Source data
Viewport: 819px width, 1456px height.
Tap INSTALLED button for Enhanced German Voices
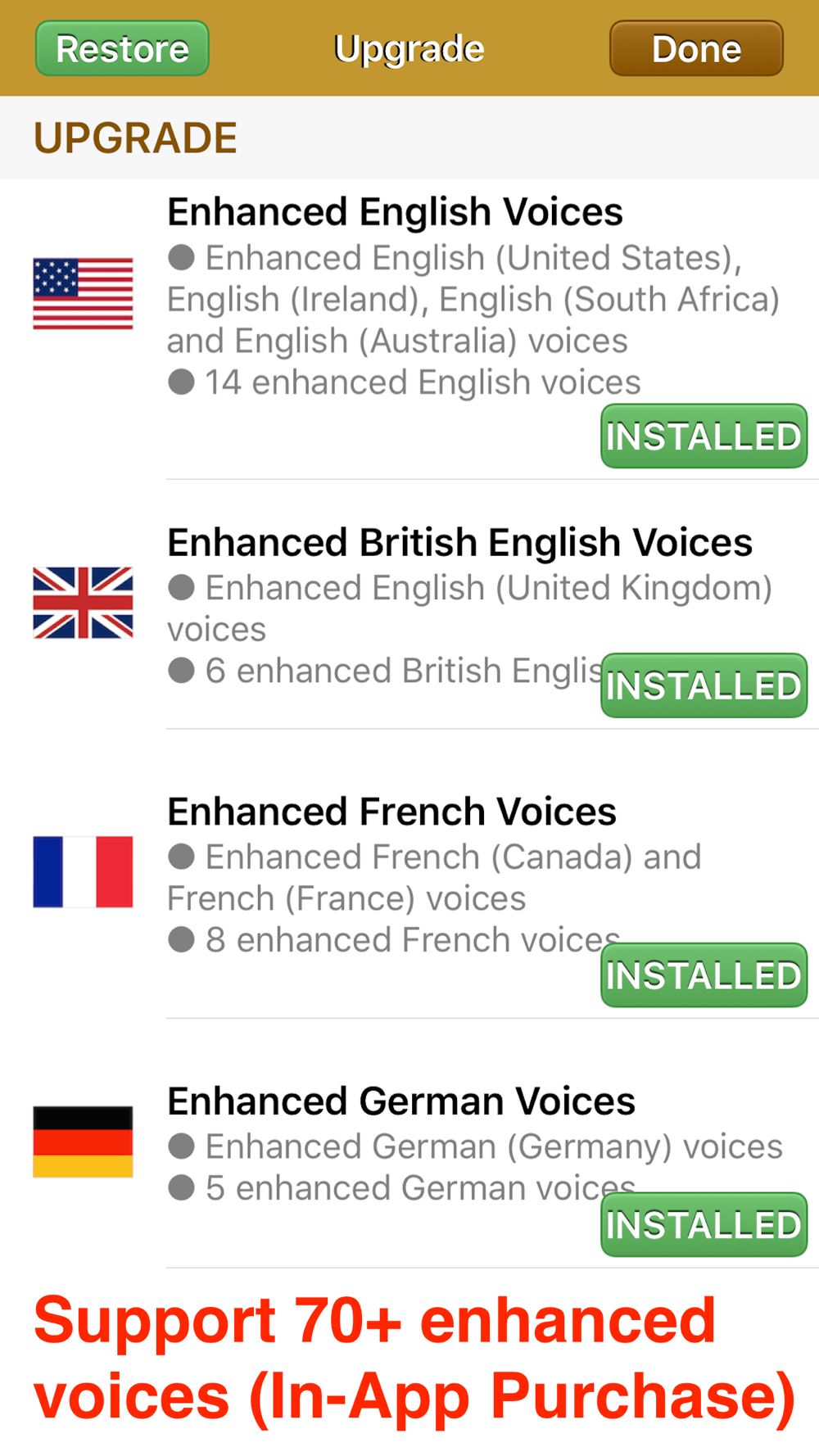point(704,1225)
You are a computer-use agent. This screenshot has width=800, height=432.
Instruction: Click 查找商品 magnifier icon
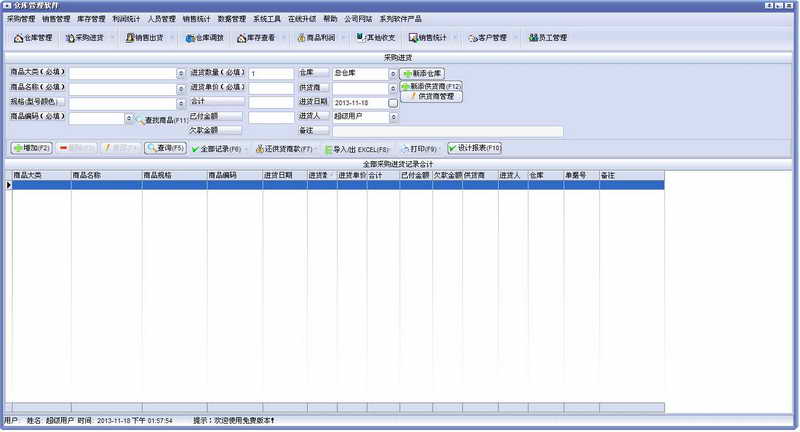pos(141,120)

PROMPT
Render every line of the rows above as a Markdown table with the columns Line and Content, numbering the lines in order and skipping blank ones. Leave the pictures out.

SOLUTION FOR THIS PROBLEM
| Line | Content |
|---|---|
| 1 | Viewport: 819px width, 1456px height. |
| 2 | Tap INSTALLED button for Enhanced German Voices |
| 3 | point(704,1225) |
| 4 | You are a computer-use agent. This screenshot has width=800, height=432. |
| 5 | Instruction: Click 查找商品 magnifier icon |
| 6 | pos(141,120) |